[Saved entries]
━━━━━━

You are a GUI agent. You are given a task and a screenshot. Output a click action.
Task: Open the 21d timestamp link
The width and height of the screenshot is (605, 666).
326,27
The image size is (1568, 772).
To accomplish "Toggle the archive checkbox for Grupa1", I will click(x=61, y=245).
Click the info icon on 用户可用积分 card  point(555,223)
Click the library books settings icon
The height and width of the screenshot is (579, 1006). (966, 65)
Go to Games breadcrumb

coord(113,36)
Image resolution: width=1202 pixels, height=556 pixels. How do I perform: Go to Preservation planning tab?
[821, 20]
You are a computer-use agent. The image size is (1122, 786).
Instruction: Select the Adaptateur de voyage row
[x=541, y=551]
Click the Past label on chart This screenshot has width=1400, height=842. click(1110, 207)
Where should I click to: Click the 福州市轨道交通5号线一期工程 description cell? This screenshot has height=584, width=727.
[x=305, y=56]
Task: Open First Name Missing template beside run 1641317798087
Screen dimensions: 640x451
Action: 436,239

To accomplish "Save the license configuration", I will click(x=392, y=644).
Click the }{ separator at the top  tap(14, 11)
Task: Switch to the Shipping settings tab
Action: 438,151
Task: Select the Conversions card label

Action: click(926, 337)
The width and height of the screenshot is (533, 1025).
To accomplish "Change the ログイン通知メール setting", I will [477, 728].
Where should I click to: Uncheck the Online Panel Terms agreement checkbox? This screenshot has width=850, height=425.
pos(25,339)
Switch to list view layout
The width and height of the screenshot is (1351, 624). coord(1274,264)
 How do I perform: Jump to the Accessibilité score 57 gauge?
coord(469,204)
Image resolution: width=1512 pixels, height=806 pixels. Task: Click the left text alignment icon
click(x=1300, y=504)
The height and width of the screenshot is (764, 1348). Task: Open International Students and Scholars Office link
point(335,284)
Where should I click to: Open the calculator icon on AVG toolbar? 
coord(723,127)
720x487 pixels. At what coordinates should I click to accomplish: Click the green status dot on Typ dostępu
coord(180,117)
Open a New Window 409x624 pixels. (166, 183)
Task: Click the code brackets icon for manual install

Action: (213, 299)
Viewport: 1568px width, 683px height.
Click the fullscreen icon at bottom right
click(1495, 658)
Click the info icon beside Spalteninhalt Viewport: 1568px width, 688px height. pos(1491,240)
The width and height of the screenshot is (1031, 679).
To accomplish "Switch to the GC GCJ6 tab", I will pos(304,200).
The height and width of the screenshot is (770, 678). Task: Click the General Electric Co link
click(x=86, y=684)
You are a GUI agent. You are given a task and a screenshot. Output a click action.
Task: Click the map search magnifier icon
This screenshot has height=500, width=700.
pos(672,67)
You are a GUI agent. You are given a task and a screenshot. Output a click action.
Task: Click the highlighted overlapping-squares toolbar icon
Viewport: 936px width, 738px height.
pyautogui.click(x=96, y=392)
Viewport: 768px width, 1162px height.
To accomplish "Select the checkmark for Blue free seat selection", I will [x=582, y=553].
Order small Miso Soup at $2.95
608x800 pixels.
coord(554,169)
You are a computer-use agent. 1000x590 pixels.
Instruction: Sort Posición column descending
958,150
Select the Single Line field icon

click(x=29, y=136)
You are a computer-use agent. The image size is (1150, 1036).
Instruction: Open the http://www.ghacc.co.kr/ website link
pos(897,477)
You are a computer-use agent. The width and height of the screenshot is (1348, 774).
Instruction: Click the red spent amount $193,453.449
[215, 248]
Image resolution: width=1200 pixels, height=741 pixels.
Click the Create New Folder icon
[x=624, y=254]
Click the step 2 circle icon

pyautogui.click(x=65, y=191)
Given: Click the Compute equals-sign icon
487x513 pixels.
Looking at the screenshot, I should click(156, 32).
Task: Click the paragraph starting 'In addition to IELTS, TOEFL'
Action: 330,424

━━━━━━

→ Your task: Copy every record above verbatim and in full.

→ Solution:
You are a GUI agent. You are given a task and a screenshot. Output a click action.
Task: Open the 21d timestamp link
The width and height of the screenshot is (605, 666).
326,27
The image size is (1568, 772).
To accomplish "Toggle the archive checkbox for Grupa1", I will click(x=61, y=245).
Click the info icon on 用户可用积分 card  point(555,223)
Click the library books settings icon
The height and width of the screenshot is (579, 1006). (966, 65)
Go to Games breadcrumb

coord(113,36)
Image resolution: width=1202 pixels, height=556 pixels. How do I perform: Go to Preservation planning tab?
[821, 20]
You are a computer-use agent. The image size is (1122, 786).
Instruction: Select the Adaptateur de voyage row
[x=541, y=551]
Click the Past label on chart This screenshot has width=1400, height=842. click(1110, 207)
Where should I click to: Click the 福州市轨道交通5号线一期工程 description cell? This screenshot has height=584, width=727.
[x=305, y=56]
Task: Open First Name Missing template beside run 1641317798087
Screen dimensions: 640x451
Action: 436,239

To accomplish "Save the license configuration", I will click(x=392, y=644).
Click the }{ separator at the top  tap(14, 11)
Task: Switch to the Shipping settings tab
Action: 438,151
Task: Select the Conversions card label

Action: click(926, 337)
The width and height of the screenshot is (533, 1025).
To accomplish "Change the ログイン通知メール setting", I will [477, 728].
Where should I click to: Uncheck the Online Panel Terms agreement checkbox? This screenshot has width=850, height=425.
pos(25,339)
Switch to list view layout
The width and height of the screenshot is (1351, 624). coord(1274,264)
 How do I perform: Jump to the Accessibilité score 57 gauge?
coord(469,204)
Image resolution: width=1512 pixels, height=806 pixels. Task: Click the left text alignment icon
click(x=1300, y=504)
The height and width of the screenshot is (764, 1348). Task: Open International Students and Scholars Office link
point(335,284)
Where should I click to: Open the calculator icon on AVG toolbar? 
coord(723,127)
720x487 pixels. At what coordinates should I click to accomplish: Click the green status dot on Typ dostępu
coord(180,117)
Open a New Window 409x624 pixels. (166, 183)
Task: Click the code brackets icon for manual install

Action: (213, 299)
Viewport: 1568px width, 683px height.
Click the fullscreen icon at bottom right
click(1495, 658)
Click the info icon beside Spalteninhalt Viewport: 1568px width, 688px height. pos(1491,240)
The width and height of the screenshot is (1031, 679).
To accomplish "Switch to the GC GCJ6 tab", I will pos(304,200).
The height and width of the screenshot is (770, 678). Task: Click the General Electric Co link
click(x=86, y=684)
You are a GUI agent. You are given a task and a screenshot. Output a click action.
Task: Click the map search magnifier icon
This screenshot has height=500, width=700.
pos(672,67)
You are a GUI agent. You are given a task and a screenshot. Output a click action.
Task: Click the highlighted overlapping-squares toolbar icon
Viewport: 936px width, 738px height.
pyautogui.click(x=96, y=392)
Viewport: 768px width, 1162px height.
To accomplish "Select the checkmark for Blue free seat selection", I will [x=582, y=553].
Order small Miso Soup at $2.95
608x800 pixels.
coord(554,169)
You are a computer-use agent. 1000x590 pixels.
Instruction: Sort Posición column descending
958,150
Select the Single Line field icon

click(x=29, y=136)
You are a computer-use agent. The image size is (1150, 1036).
Instruction: Open the http://www.ghacc.co.kr/ website link
pos(897,477)
You are a computer-use agent. The width and height of the screenshot is (1348, 774).
Instruction: Click the red spent amount $193,453.449
[215, 248]
Image resolution: width=1200 pixels, height=741 pixels.
Click the Create New Folder icon
[x=624, y=254]
Click the step 2 circle icon

pyautogui.click(x=65, y=191)
Given: Click the Compute equals-sign icon
487x513 pixels.
Looking at the screenshot, I should click(156, 32).
Task: Click the paragraph starting 'In addition to IELTS, TOEFL'
Action: 330,424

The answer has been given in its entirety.